_Trecho da página_:
"""

Por sua vez, é intuitivo que quanto mais aquecido for o mercado de trabalho, maior poder de barganha terão os trabalhadores. A tentativa de incluir dezenas de milhões de pessoas no mercado de trabalho formal afeta este poder de negociação, que será tão maior quanto mais alternativas os trabalhadores possuírem.

O fim da contribuição sindical obrigatória, em longo prazo, também pode contribuir nesse sentido. Na visão otimista, a maior liberdade sindical estimula exatamente uma participação mais ativa dos sindicatos. A faculdade de contribuir para um sindicato tenderá a ser exercida quanto mais representativo um sindicato for.

Os bons sindicatos poderão ser fortalecidos. Já a visão pessimista é que o fim da compulsoriedade gere escassez de recursos e facilite a captura do sindicato pelos empregadores, prejudicando as negociações. A atuação do sindicato tem características de “bem público”, por afetar tanto quem contribui quanto quem não contribui, e poderia ser subfinanciada – por esta ótica.

A drástica mudança na forma de financiamento poderia idealmente também ser o prelúdio de uma reforma sindical. O fim da unicidade necessita de emenda à Constituição, enquanto a reforma trabalhista é apenas um projeto de lei. Eventual competição dos sindicatos tenderia fortalecer a representação dos trabalhadores.

PRODUTIVIDADE E RENDA

As novas formas de contratação e o negociado sobre o legislado dominaram este debate, mas outro aspecto essencial da modernização trabalhista tem ficado esquecido na discussão: a busca por ganhos de produtividade. O crescimento da produtividade do trabalho é o que dita a capacidade que os salários têm de crescer de maneira persistente e sustentável.

Grosso modo, não sendo pelo crescimento da produtividade, países tem apenas outra possibilidade para crescer: pelo aumento de quantidade de trabalhadores. A produtividade se refere, portanto, a capacidade de aumentar o Produto Interno Bruto (PIB) sem mudanças no número de trabalhadores1. Nas palavras do Prêmio Nobel Paul Krugman “a produtividade não é tudo, mas em longo prazo é quase tudo.”

Aqui é pertinente fazer uma digressão em relação ao popular argumento que diz que a reforma não gera emprego, porque “o que gera emprego é crescimento econômico”. Por outro prisma, poder-se-ia dizer que o que gera crescimento é emprego e produtividade. Não dá pra considerar o crescimento do PIB como exógeno ao mercado de trabalho.

A ênfase que o aperfeiçoamento das leis trabalhistas dá à produtividade não é redundante: este indicador esteve estagnado no Brasil nos últimos anos, e apresentou até evolução negativa em alguns setores da economia. O desempenho ruim persistiu mesmo no bom momento do mercado de trabalho, de boom das commodities e demografia favorável, que ampliaram o emprego formal.

Nossa performance deixou muito a desejar não só em termos absolutos, mas também relativos. Ficamos muito para trás de economias emergentes, como a China, ou maduras, como os Estados Unidos.

São vários os mecanismos por quais as mudanças na CLT permitirão o crescimento da produtividade e, portanto, da renda. Concede-se maior liberdade para que as empresas remunerem por desempenho, possibilidade hoje travada porque judicialmente estas parcelas temporárias podem ser incorporadas definitivamente ao salário ou estendidas a outros trabalhadores com o mesmo cargo, ainda que em outra cidade ou ano.

"""

_Tarefas escritas_:
[A] Diga se cada afirmação abaixo está de acordo com o trecho sobre a reforma trabalhista, respondendo sim ou não e citando literalmente as palavras do trecho que decidem a questão. (i) O fim da unicidade sindical pode ser feito por meio de um projeto de lei. (ii) A produtividade ficou estagnada no Brasil nos últimos anos. (iii) O mau desempenho da produtividade desapareceu no bom momento do mercado de trabalho.
[B] Devolva, sem nenhuma alteração, a parte do trecho sobre a reforma trabalhista que vai de "Nossa performance deixou" até "cidade ou ano.", incluindo essas palavras.

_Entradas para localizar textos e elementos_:
"""

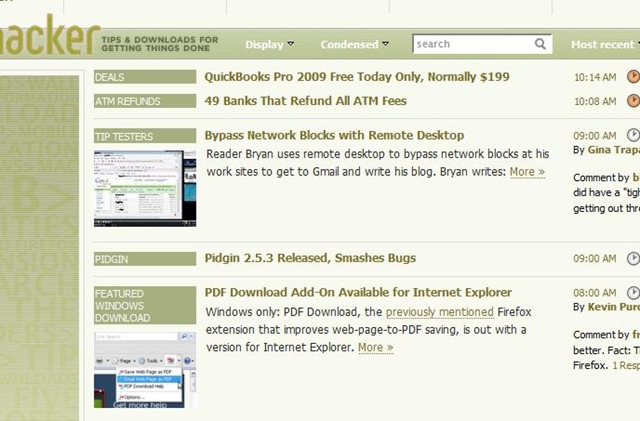Screen dimensions: 640x421
Task: Select the DEALS category tag
Action: tap(145, 77)
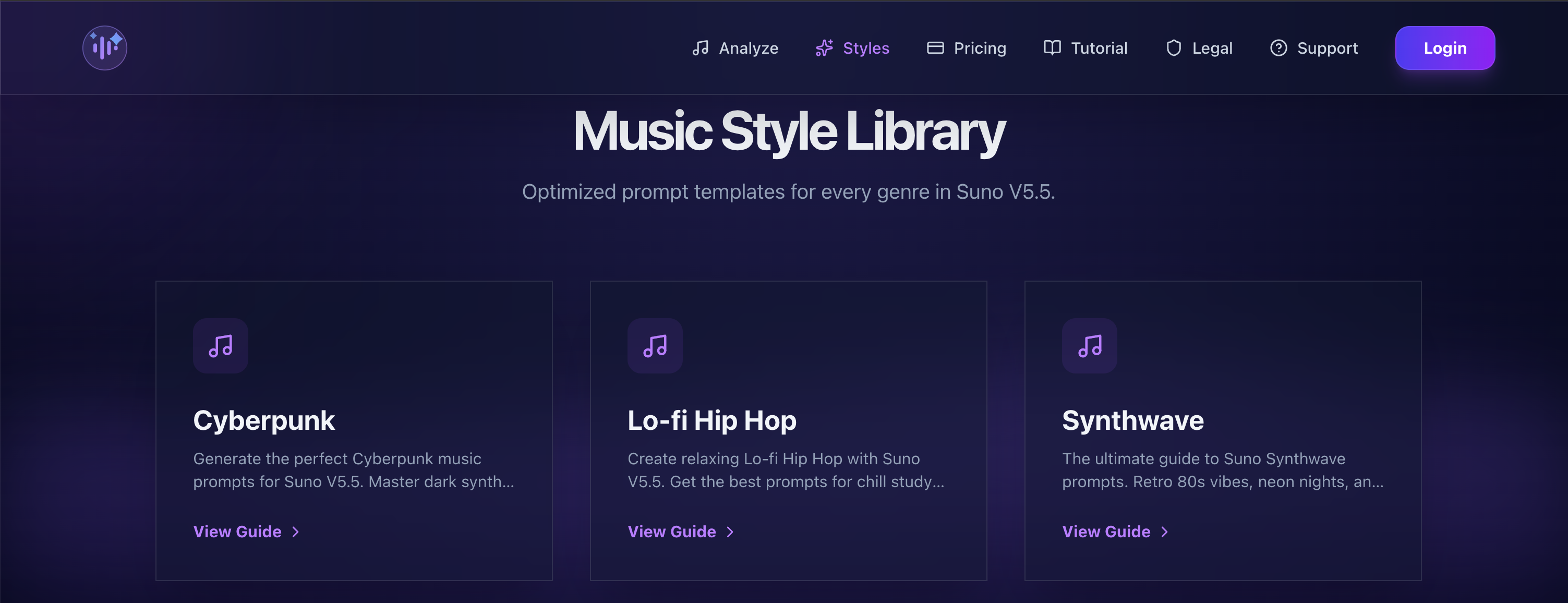Click the Synthwave card music note icon
1568x603 pixels.
pos(1090,346)
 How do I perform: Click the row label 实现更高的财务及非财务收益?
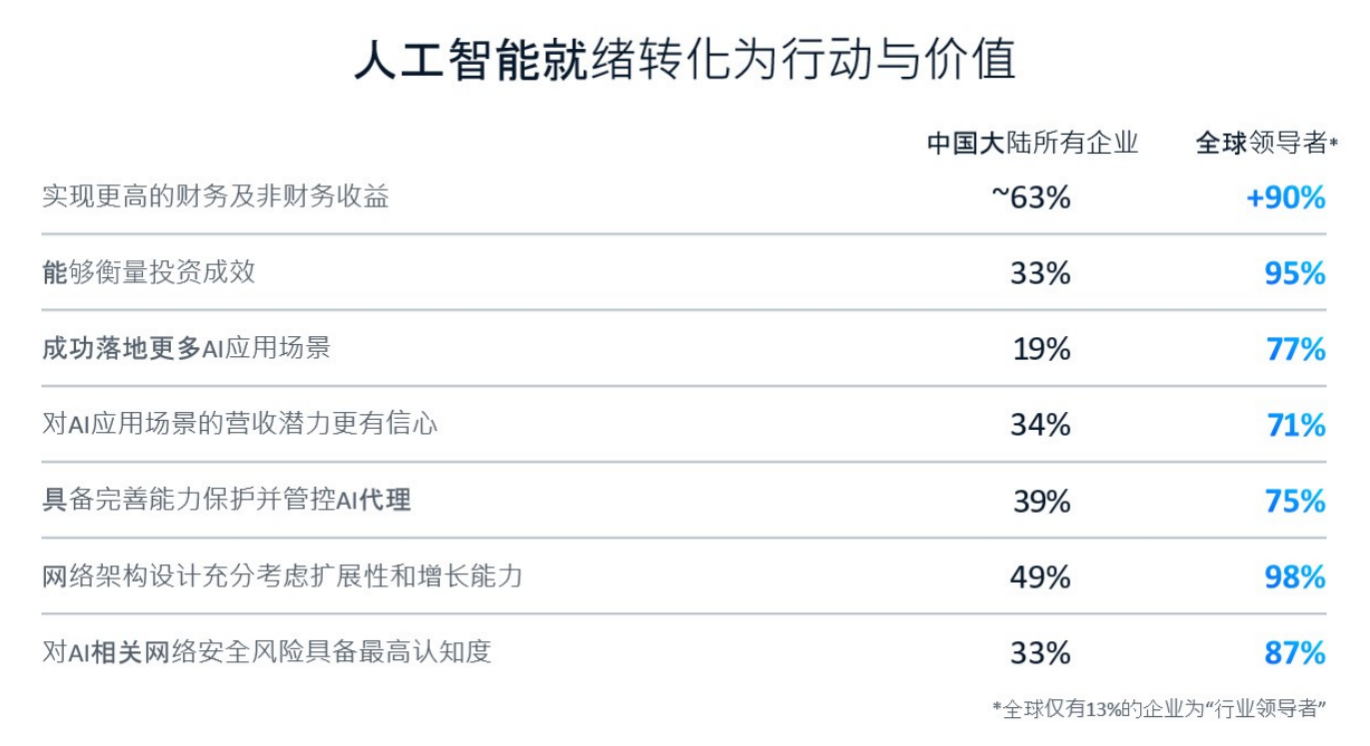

"""

_Exercício resolvido_:
[A]
(i) Não: "O fim da unicidade necessita de emenda à Constituição, enquanto a reforma trabalhista é apenas um projeto de lei."
(ii) Sim: "este indicador esteve estagnado no Brasil nos últimos anos"
(iii) Não: "O desempenho ruim persistiu mesmo no bom momento do mercado de trabalho"

[B]
Nossa performance deixou muito a desejar não só em termos absolutos, mas também relativos. Ficamos muito para trás de economias emergentes, como a China, ou maduras, como os Estados Unidos.

São vários os mecanismos por quais as mudanças na CLT permitirão o crescimento da produtividade e, portanto, da renda. Concede-se maior liberdade para que as empresas remunerem por desempenho, possibilidade hoje travada porque judicialmente estas parcelas temporárias podem ser incorporadas definitivamente ao salário ou estendidas a outros trabalhadores com o mesmo cargo, ainda que em outra cidade ou ano.